**** Selected extract
Green Leaf Brief Blog
Rescheduling Marijuana FAQs: Cannabis-Related Investments
Read Time: 8 minsOn May 21, 2024, the Drug Enforcement Agency (DEA) filed the Proposed Rule to move marijuana from Schedule I of the Controlled Substances Act (CSA) to Schedule III of the CSA. In light of the rescheduling marijuana news, industry insiders anticipate a significant increase in cannabis-related investments and acquisition activity. While this anticipated increase in activity is exciting, it is no secret that those who have already invested capital into the cannabis industry have learned some hard lessons over the last decade.
Based on those lessons learned, we anticipate capital will be deployed much more selectively going forward. While not every cannabis business will be a prime candidate for investment or acquisition, there are actions prospective investors and owners of marijuana-related businesses can take now to position themselves to take advantage of the predicted influx of capital into the industry, regardless of whether their business goals include expansion or exit.
This two-part post discusses considerations for prospective investors and acquirers and provides advice for how owners of marijuana-related businesses can prepare themselves to maximize the value of their cannabis business to take advantage of the increased opportunities expected to follow marijuana rescheduling.
Part I: Is it the Right Time to Invest in a Cannabis Business?
Will Rescheduling Make Marijuana Businesses More Attractive to Investors?
In short, potentially. It is no secret that cannabis businesses are currently subject to extraordinary effective tax rates, which can be devastating to their bottom lines. Internal Revenue Code section 280E prohibits deductions and credits for the vast majority of business expenses incurred in carrying on the trade or business of trafficking Schedule I and II controlled substances, including, currently, marijuana. Rescheduling would eliminate this tax burden for cannabis businesses.
********
**** Dataset content
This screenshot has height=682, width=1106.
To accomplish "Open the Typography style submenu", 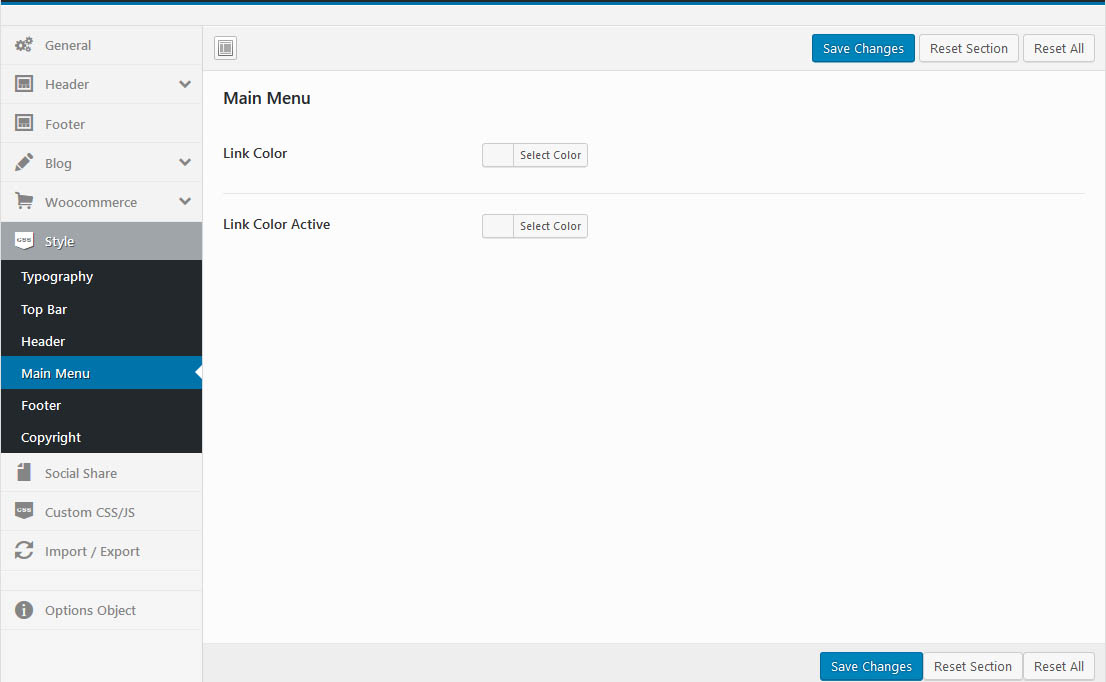I will coord(57,277).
********
Task instructions
1) Transcribe everything in the marijuana rescheduling post from "Based on those" down to "expansion or exit.".
2) Answer these questions from the marijuana rescheduling post:
(a) On what date did the DEA file the Proposed Rule?
(b) Which Internal Revenue Code section prohibits deductions and credits for most expenses of trafficking Schedule I and II substances?
(c) How many parts does the post say it has?

Problem solutions
1)
Based on those lessons learned, we anticipate capital will be deployed much more selectively going forward. While not every cannabis business will be a prime candidate for investment or acquisition, there are actions prospective investors and owners of marijuana-related businesses can take now to position themselves to take advantage of the predicted influx of capital into the industry, regardless of whether their business goals include expansion or exit.

2)
(a) May 21, 2024
(b) Section 280E
(c) Two